Entropy is an expression of disorder, or “randomness”, or the relative absence of information or patterns. It’s easy to see different levels of entropy in the different phases of water. Ice is made up of water molecules in a very ordered state, whereas water vapor is made up of water molecules in a very disordered state. Molecules in a snowflake form an ordered crystal lattice, while the molecules in a cloud bounce around without much of a pattern. So if the entropy of the universe never decreases, why are there snowflakes? How can you get patterns in a universe where entropy always increases? Shouldn’t the universe be a sea of disordered matter?
The answer is feedback. Feedback occurs when the output from some process influences future inputs. It’s a loop or cycle that allows a system to exhibit some means of control upon itself. Feedback is how we get complexity in a universe where entropy always increases. Even in a universe constantly moving from a more-ordered to less-ordered state, there can be a chain of events that happens by chance to increase its own chance of happening again. Some events, some processes, some phenomenon, act like replicators. They output the ingredients for themselves. We can see it in the snowflake: once water molecules are moving slow enough, they don’t have the momentum to escape the electromagnetic forces of their neighbors, and they form stable hydrogen bonds. Being tetrahedral, water molecules tend to tesselate when they stick together. Their forces are spread out into a shape that tends to form hexagons, over and over.

So once you get an ice crystal going, it acts like flypaper for slow moving water molecules still in the cloud. The fast moving water vapor molecules can bounce right off the crystal, but the slow movers get assimilated. They fall into position on the surface, and become the new front-line of glue. So at low enough temperatures, this self-replicating event occurs and water is added in the same pattern, over and over again, building up the snowflake. And from this feedback loop, complexity emerges.
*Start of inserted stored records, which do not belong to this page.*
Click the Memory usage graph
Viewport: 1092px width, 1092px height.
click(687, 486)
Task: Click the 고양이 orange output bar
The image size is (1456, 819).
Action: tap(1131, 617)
But why does everything look ordered? Complexity isn’t exactly rare, it surrounds us. Just about everything we’ve got a word for is a complex pattern, from atoms to galaxies. Why should that be the case if the entropy of the universe is always increasing? The answer is once again feedback. Processes that tend to replicate themselves tend to stick around longer than usual. By their very nature of making themselves happen again, they keep making themselves happen again and again. They can form stable patterns in the universe, little whirlpools in the sea of disorder that loop back on themselves, continuing their own existence. These things survive long enough to deserve names.
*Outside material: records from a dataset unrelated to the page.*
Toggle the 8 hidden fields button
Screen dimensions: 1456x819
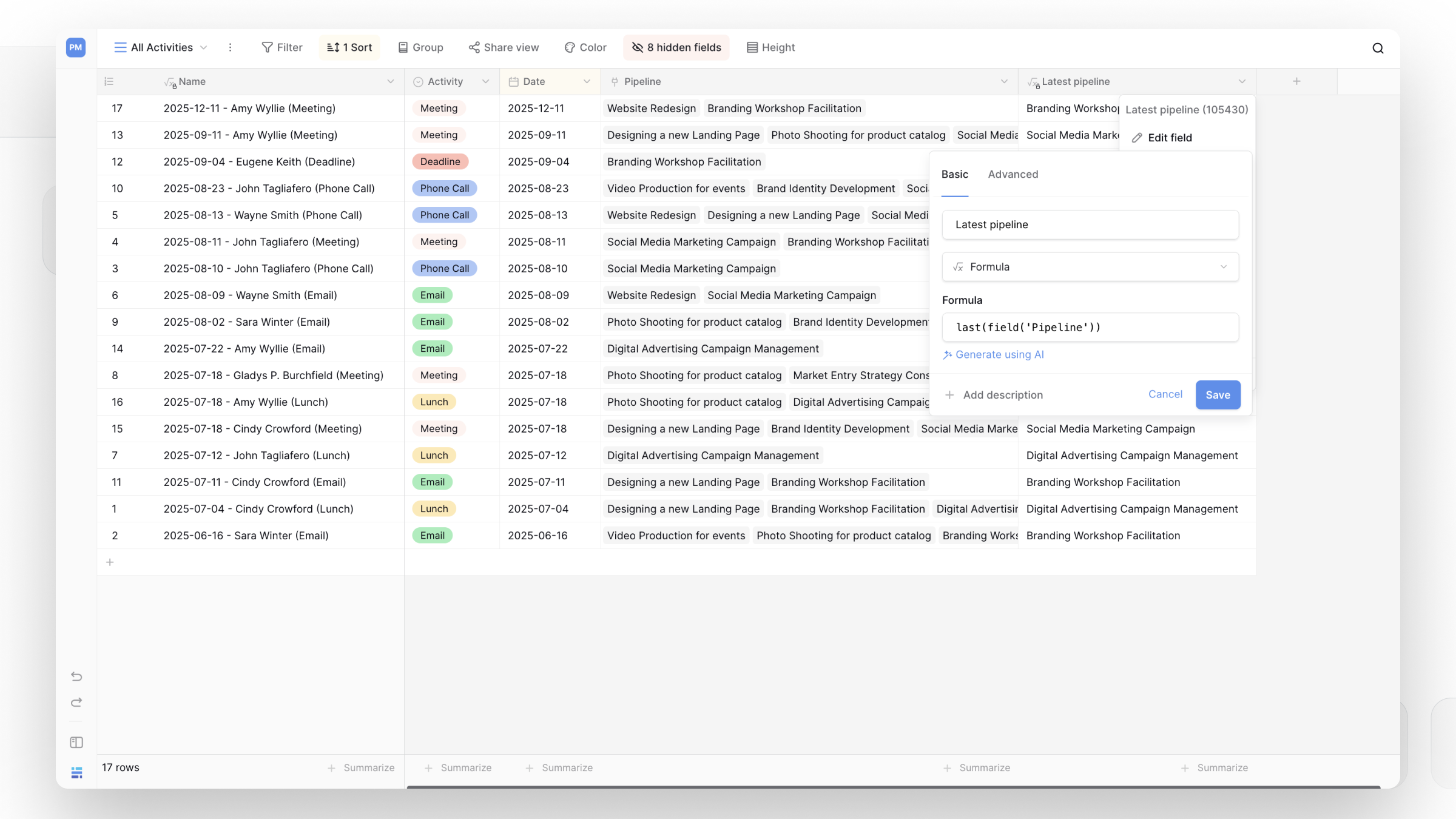pos(676,47)
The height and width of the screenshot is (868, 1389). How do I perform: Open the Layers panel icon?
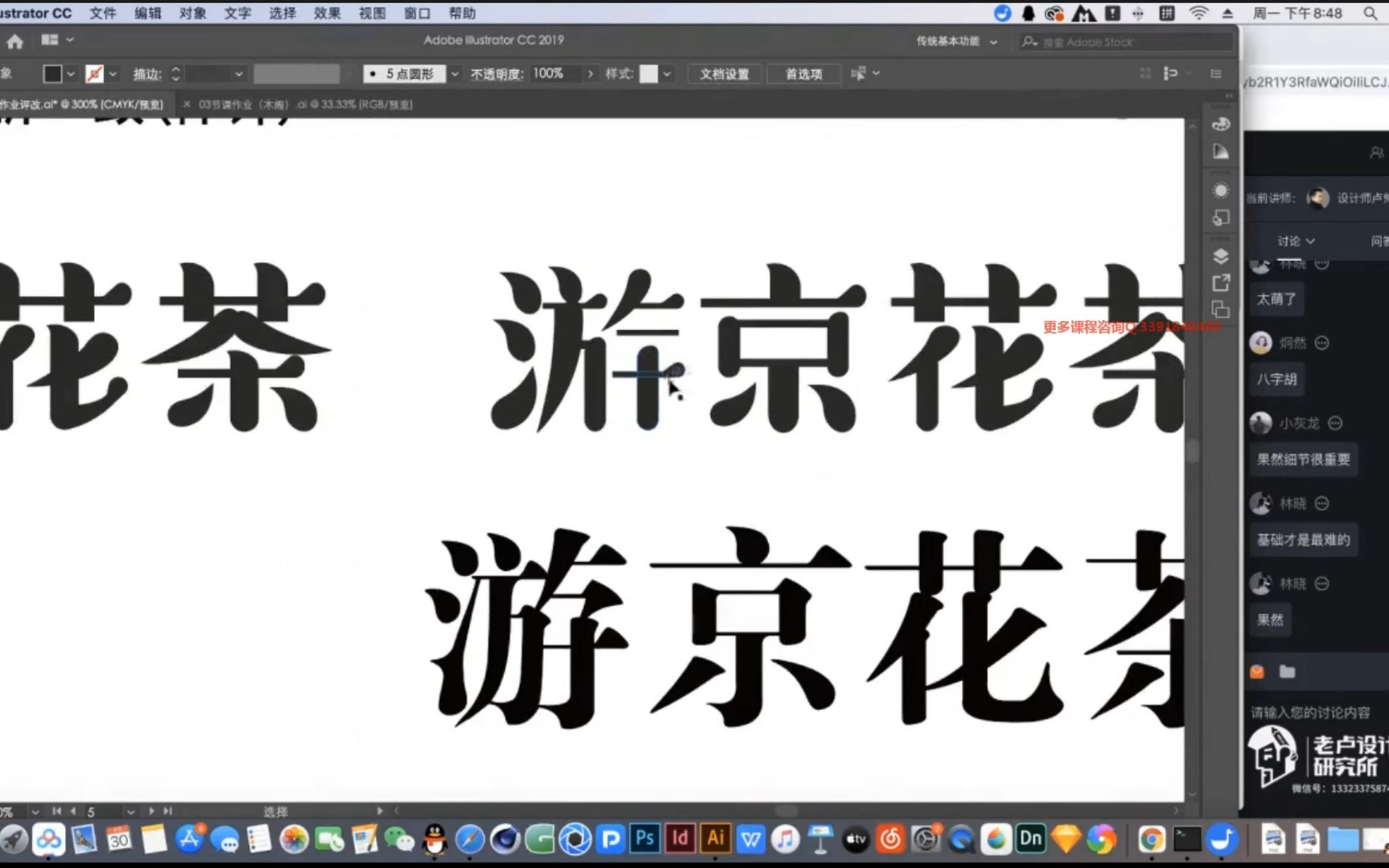(1220, 256)
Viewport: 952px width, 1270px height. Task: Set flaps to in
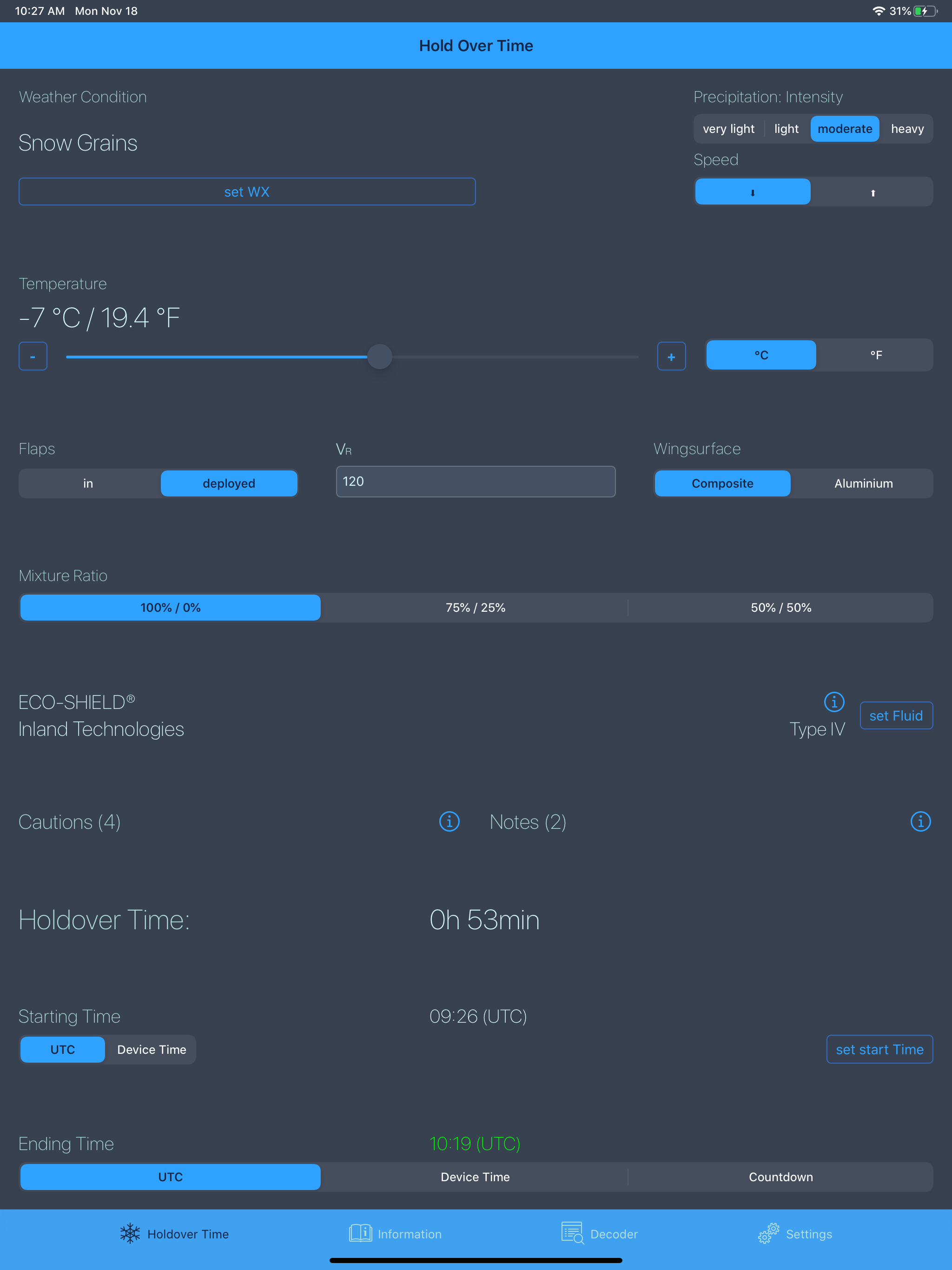(88, 483)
And since these patterns continue their own existence, over time, there gets to be a lot of them. Stable patterns can form in the stable patterns of other stable patterns. A hexagonal crystal lattice can form in the hydrogen bonds of water molecules. The feedback between subatomic particles can form a pattern we call an atom, which stick together in molecules within the planets of a star system in a galaxy. These feedback loops can build upon each other to astronomical proportions, creating us, and the complex cosmos we inhabit.
What’s true in the physical realm is also true of our abstract human interactions. Most of our encounters are random, and they are quickly forgotten. But occasionally, we form feedback loops. Much like water in a snowflake, we can fall into a pattern of behavior and stick to it. These actions can form complex systems that perpetuate their own existence long enough to deserve names. Families, businesses, cities, governments; these patterns of interaction tend to make themselves more likely to happen again in the future. And because of that property, they tend to stick around. Groups can form from simple interactions between members and grow into colossal complex systems, all because of feedback. And none of this breaks the second law of thermodynamics.